[Alıştırmalar]
A. Aşağıdaki Punto Arenas gezi yazısına göre şu soruları yanıtlayın:
(i) Hostel sahibi kaloriferin ne zaman bağlanacağını söyledi?
(ii) Sorulan şirket penguen görmek için tekneyi hangi gün kaldırıyordu?
(iii) Yaşlı teyzenin tezgahından hangi balık, kaç kilo olarak alındı?
B. Aşağıdaki Punto Arenas gezi yazısının devamını, son cümleden sonra gelecek biçimde yazın.
+++ Gezi yazısı +++
3 Nisan 2010 Cumartesi

Punto Arenas

Buraya gideceğimizi duyan insanlar çok gerek yok aslında demişlerdi. Fazla bir şey yok demişlerdi, doğruymuş. Atladık geldik, bir gün kalır geçeriz dedik. Arayıştan sonra ucuz bir hostel bulduk. Makul gözüktü. Havalar serin, ama kırmızıya boyanmış kalorifer petekleri akşama sıcacık bir yatak vadetti bize, biz de sevindik. Akşamüstü şehiri azcık gezip geri dönünce anladık ki, petekler yerde duruyormuş, boruları, bağlantıları yokmuş. İlk akşam titretti vallaha. Sabaha gittim sahibine dedim ki, ısıtıcı koy bari, yok ki dedi. Hosteli yeni açmışmış, inşallah nisanda tadilatla bağlatacakmış kaloriferi. Ama ekstra birer battaniyeyi çok görmedi en azından da ikinci gecemiz göreceli olarak daha ılıktı.

İlk gün öğleden sonra çıktık turladık, fazla bir numara yok hakkaten. Zaten sezon sonu. Sakinleşmiş. Gidip penguen falan mı görsek dedik ertesi gün için. Sorduğumuz şirket bir tek pazarları tekne kaldırdıklarını söyledi. Hergün gidenler de çok para istiyorlardı. Biz de Ushuaia’da yeteri kadar vaktimiz var diye çok zorlamadık açıkçası. E napalım napalım derken, Barış’ın sitesinde okuduğumuz Kral Yengecinden tadalım bari dedik. Buranın kıyak restoranını aradık bulduk. Menü’ye baktık, paraya kıyamadık. Aramızda hemen fısıldaştık, istişare yaptık. Utanmadan balık lokantasındakilere balık halinin yerini sorduk. Ben olsam git kendin bul derdim, bu arkadaşlar haritada yerini gösterdiler. Aradık bulduk. Üç dört tane küçücük dükkan vardı. Sonunda son dükkandaki yaşlı teyzenin tezgahından iki kiloluk levreği 12 YTL’ye tekabül eden bir rakama alıp temizlettik. Teyzeye teşekkür edip yol üzerindeki marketten soğan, sarmısak, patates, limon, ekmek, iki litrelik şarap ve pisco (bahsetmiştim, değil mi?) edindik. Balık pişene kadar limonlu piscoyla, sahteci hostelin soğuğuna inat, içimizi ısıttık. Balık pişince de şaraba başlayıp ısıyı içimize hapsettik. Zaten tek masa var, yanda yemeğe benzemeyen birşeyler yiyen çift var. Acıdık, patatesinden bol, balığından az bir tabak verdik. Sevindiler. Keşke daha çok verseymişiz, ertesi gün, Engin’den aldığımız tiyoya istinaden, yiyebildiğin kadar ye restoranında canavarlaşmaya karar verdik çünkü. Şarap bitti, pisco bitti, uyuyana kadar sıcaktı ama sabaha karşı titretti sahte kaloriferli oda.
+++ Sağlanan veriler +++
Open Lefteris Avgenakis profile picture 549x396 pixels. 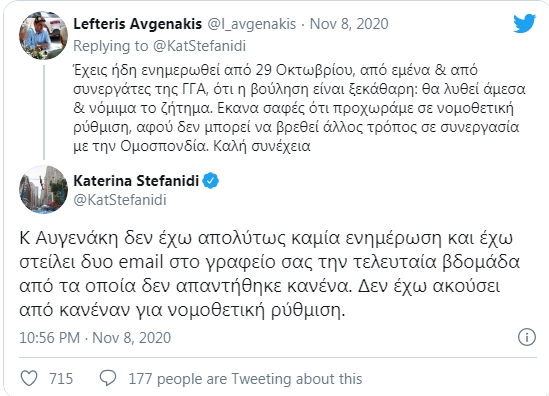pos(43,35)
+++
[Sıralı yanıtlar]
A.
(i) Nisanda, tadilatla.
(ii) Yalnızca pazar günleri.
(iii) İki kiloluk bir levrek.

B.
Ertesi gün de özlediğimiz tat olan menemenle açtık günü. Şehirde görülecek yer olarak mezarlık tavsiye ediliyor. İlginç olduğu söyleniyor, yazılıyor. Gittik mezarlık ziyareti yaptık. İlk gördüğümüz kısmında, ön tarafı takriben 80x80x50 cm kadar olan camekanların, arka tarafında da mezar odasının bulunduğu betonarme blok mezarlar vardı. Yapma çiçekler, ve kaybedilen sevilenlerin sevdiği, hayatıyla özdeşleşmiş eşyaların, hatıraların sergilendiğini camekanlar insana garip hissettiriyor. Ölüm ve mezarlarla ilgili yazmak gerçekten zor oluyor. Hindistan’da Varanasi kentinte de ölü yakma törenini seyretmiştim fakat anlatmakta güçlük çekmiştim. Burası için de tarif zor. Zincirlikuyu’dan geçerken içeri girmeseniz bile, yoldan gördüğümüz “Her canlı bir gün ölümü tadacaktır” yazısı bizi nasıl geriyorsa, ölümle ilintili her yer ve her şey de aynı şekilde insanı geriyor, nefes almayı zorlaştırıyor. Ama bir taraftan da hayatın basitliğini, gereksiz detayları sallamamayı hatırlatıyor. Ben de ilk sıkıntılı hali üzerimden atıp, mezarlığın mimari ve kültürel farklılıklarına yoğunlaştım. Ölenle ölünmez oğlum Efe dedim. Bu bizim bildiğimiz tarzdan çok farklı olan mezarları fotoğrafladım.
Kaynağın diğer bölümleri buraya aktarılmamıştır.